Segment Start: Records provided
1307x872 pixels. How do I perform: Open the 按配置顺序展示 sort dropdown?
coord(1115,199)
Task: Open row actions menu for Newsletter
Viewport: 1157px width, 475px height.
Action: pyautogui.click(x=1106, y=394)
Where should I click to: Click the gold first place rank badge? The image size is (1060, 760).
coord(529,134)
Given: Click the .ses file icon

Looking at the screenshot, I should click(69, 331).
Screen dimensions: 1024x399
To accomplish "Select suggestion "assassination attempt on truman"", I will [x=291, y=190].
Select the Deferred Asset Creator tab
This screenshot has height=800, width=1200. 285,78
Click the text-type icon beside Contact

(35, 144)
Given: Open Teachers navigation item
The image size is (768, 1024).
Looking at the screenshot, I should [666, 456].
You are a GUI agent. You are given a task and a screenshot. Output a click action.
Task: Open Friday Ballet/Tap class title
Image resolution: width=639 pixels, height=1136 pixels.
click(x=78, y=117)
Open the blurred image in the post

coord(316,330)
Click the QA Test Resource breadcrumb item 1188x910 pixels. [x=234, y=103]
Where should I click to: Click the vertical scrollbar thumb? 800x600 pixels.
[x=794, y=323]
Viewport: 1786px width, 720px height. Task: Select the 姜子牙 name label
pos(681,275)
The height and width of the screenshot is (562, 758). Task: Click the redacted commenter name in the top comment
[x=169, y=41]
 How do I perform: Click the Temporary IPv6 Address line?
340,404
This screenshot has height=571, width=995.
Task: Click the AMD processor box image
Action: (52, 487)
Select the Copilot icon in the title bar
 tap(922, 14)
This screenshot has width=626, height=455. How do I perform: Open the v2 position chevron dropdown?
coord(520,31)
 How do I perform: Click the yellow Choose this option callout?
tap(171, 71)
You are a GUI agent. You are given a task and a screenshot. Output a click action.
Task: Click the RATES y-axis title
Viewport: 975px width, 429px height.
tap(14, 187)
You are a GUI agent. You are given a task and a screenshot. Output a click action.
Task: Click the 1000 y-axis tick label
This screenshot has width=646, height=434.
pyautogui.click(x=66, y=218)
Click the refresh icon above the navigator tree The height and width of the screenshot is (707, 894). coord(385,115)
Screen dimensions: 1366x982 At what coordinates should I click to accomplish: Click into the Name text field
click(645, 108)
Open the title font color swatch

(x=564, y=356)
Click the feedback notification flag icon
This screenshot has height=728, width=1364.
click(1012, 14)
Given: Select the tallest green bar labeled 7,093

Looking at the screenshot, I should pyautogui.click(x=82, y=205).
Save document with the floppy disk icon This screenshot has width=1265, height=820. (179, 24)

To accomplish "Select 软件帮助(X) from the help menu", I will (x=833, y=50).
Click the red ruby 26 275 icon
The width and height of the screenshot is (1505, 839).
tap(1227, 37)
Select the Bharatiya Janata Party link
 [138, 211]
Segment End: Records provided
→ **About this exercise**
After reading through the records, retype all of them exactly.

→ **Final answer**
1307x872 pixels. How do I perform: Open the 按配置顺序展示 sort dropdown?
coord(1115,199)
Task: Open row actions menu for Newsletter
Viewport: 1157px width, 475px height.
Action: pyautogui.click(x=1106, y=394)
Where should I click to: Click the gold first place rank badge? The image size is (1060, 760).
coord(529,134)
Given: Click the .ses file icon

Looking at the screenshot, I should click(69, 331).
Screen dimensions: 1024x399
To accomplish "Select suggestion "assassination attempt on truman"", I will [x=291, y=190].
Select the Deferred Asset Creator tab
This screenshot has height=800, width=1200. 285,78
Click the text-type icon beside Contact

(35, 144)
Given: Open Teachers navigation item
The image size is (768, 1024).
Looking at the screenshot, I should [666, 456].
You are a GUI agent. You are given a task and a screenshot. Output a click action.
Task: Open Friday Ballet/Tap class title
Image resolution: width=639 pixels, height=1136 pixels.
click(x=78, y=117)
Open the blurred image in the post

coord(316,330)
Click the QA Test Resource breadcrumb item 1188x910 pixels. [x=234, y=103]
Where should I click to: Click the vertical scrollbar thumb? 800x600 pixels.
[x=794, y=323]
Viewport: 1786px width, 720px height. Task: Select the 姜子牙 name label
pos(681,275)
The height and width of the screenshot is (562, 758). Task: Click the redacted commenter name in the top comment
[x=169, y=41]
 How do I perform: Click the Temporary IPv6 Address line?
340,404
This screenshot has height=571, width=995.
Task: Click the AMD processor box image
Action: (52, 487)
Select the Copilot icon in the title bar
 tap(922, 14)
This screenshot has width=626, height=455. How do I perform: Open the v2 position chevron dropdown?
coord(520,31)
 How do I perform: Click the yellow Choose this option callout?
tap(171, 71)
You are a GUI agent. You are given a task and a screenshot. Output a click action.
Task: Click the RATES y-axis title
Viewport: 975px width, 429px height.
tap(14, 187)
You are a GUI agent. You are given a task and a screenshot. Output a click action.
Task: Click the 1000 y-axis tick label
This screenshot has width=646, height=434.
pyautogui.click(x=66, y=218)
Click the refresh icon above the navigator tree The height and width of the screenshot is (707, 894). coord(385,115)
Screen dimensions: 1366x982 At what coordinates should I click to accomplish: Click into the Name text field
click(645, 108)
Open the title font color swatch

(x=564, y=356)
Click the feedback notification flag icon
This screenshot has height=728, width=1364.
click(1012, 14)
Given: Select the tallest green bar labeled 7,093

Looking at the screenshot, I should pyautogui.click(x=82, y=205).
Save document with the floppy disk icon This screenshot has width=1265, height=820. (179, 24)

To accomplish "Select 软件帮助(X) from the help menu", I will (x=833, y=50).
Click the red ruby 26 275 icon
The width and height of the screenshot is (1505, 839).
tap(1227, 37)
Select the Bharatiya Janata Party link
 [138, 211]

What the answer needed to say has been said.